Our estimates of optical quality suggest that, with best spectacle correction, some children may be capable of perceiving aliasing by the foveal cone matrix. There are no anatomic data available on foveal cone packing in children of similar age to this study’s subjects, preventing direct calculation of the Nyquist frequency in our subjects’ age group. It is reasonable however to assume that the Nyquist frequency lies somewhere between that for 45-month-old subjects and that for adults, as shown in
Figure 2 . Thus, from our data, at the Nyquist frequency, average MT lies somewhere between 0.23 and 0.32 in 3-mm pupils, 0.17 and 0.21 in 4-mm pupils, and 0.09 to 0.11 in 5-mm pupils. Some subjects have higher (and lower) MTs than these averages. Thus, some supra-Nyquist spatial information may reach the fovea of some children of this age group, and they may perceive aliasing of such supra-Nyquist frequencies (i.e., local and global distortions of spatial frequency, orientation, and motion).
13 36 However, a number of additional factors may act to curtail aliasing in children’s vision.
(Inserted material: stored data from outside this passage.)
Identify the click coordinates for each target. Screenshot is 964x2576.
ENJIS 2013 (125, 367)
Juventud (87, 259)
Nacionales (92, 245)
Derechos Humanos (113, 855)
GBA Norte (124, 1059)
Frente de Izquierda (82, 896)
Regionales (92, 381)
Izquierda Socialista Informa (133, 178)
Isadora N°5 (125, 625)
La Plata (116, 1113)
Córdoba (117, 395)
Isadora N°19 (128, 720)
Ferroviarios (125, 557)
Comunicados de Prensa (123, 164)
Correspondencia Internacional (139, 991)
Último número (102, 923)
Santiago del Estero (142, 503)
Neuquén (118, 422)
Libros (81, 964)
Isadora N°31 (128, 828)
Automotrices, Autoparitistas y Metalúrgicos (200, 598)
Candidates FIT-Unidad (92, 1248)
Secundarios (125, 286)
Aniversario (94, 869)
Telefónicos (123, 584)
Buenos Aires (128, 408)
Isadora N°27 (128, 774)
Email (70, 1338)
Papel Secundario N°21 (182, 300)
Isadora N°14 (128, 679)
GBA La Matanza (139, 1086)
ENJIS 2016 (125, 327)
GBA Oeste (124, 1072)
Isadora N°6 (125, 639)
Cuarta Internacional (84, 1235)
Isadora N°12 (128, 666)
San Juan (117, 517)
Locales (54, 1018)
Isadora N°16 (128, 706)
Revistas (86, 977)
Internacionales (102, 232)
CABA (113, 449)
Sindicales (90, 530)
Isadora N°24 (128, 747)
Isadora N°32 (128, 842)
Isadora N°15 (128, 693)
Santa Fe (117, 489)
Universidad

First, as discussed earlier, light scatter by the ocular media may also lead to a loss of retinal image contrast that cannot be quantified directly through aberrometry. Second, our calculations are based on monochromatic aberrations for light of 550 nm and ignore the additional image degradation that chromatic aberration imposes on polychromatic stimuli (e.g., white light). This is difficult to predict, because different subjects may have different levels of transverse chromatic aberration at the fovea. At the Nyquist frequency with a 2.5-mm pupil, longitudinal chromatic aberration by itself would be expected to attenuate MT by 0.1 to 0.2 log units from the diffraction limits.
37 Third, our MTF calculations are based on perfect correction of spherical and cylindrical refractive errors, and for many young children this is not the case, so that MTFs are slightly attenuated by the effects of defocus and astigmatism. Errors of accommodation may also have the same effect. Fourth, cones attenuate image contrast by averaging light across their apertures, at the fovea.
38 This attenuation may be greater in children than adults, because children’s foveal cone apertures summate over a larger area of space, a consequence of children’s slightly larger inner segments and shorter axial lengths. However, in children and adults, cone apertures are too small to affect overall MT significantly until spatial frequency is considerably higher than the Nyquist frequency. Using the same techniques as previous investigators have used,
38 we calculated MTFs for foveal cone apertures at 45 months of age and in adulthood, based on previously tabulated anatomic data
. 12 At the Nyquist limit for each age group, for 45-month-old children and adults, respectively, foveal cone apertures had MT of 0.85 and 0.84. Thus, these combined factors decrease the likelihood that vision was affected by foveal cone aliasing in this age group.